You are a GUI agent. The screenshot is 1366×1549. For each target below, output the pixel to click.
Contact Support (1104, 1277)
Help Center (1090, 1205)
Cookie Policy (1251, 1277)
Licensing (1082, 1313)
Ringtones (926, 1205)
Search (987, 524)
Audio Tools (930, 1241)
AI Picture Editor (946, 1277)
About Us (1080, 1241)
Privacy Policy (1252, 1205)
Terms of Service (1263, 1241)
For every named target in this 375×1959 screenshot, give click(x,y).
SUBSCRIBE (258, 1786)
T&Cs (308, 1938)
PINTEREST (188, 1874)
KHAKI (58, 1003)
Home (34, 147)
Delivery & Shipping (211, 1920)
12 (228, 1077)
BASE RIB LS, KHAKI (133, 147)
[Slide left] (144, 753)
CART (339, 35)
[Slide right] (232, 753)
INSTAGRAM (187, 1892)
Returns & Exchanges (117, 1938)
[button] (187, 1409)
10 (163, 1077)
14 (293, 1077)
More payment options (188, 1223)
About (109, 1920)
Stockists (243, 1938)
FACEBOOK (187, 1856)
·····
* Task *
The word to find is "target". Copy every line of the data that holds it.

* Answer to the exercise *
You are a GUI agent. The screenshot is 1366×1549. For each target below, output the pixel to click.
For every named target in this 375×1959 screenshot, give click(x,y).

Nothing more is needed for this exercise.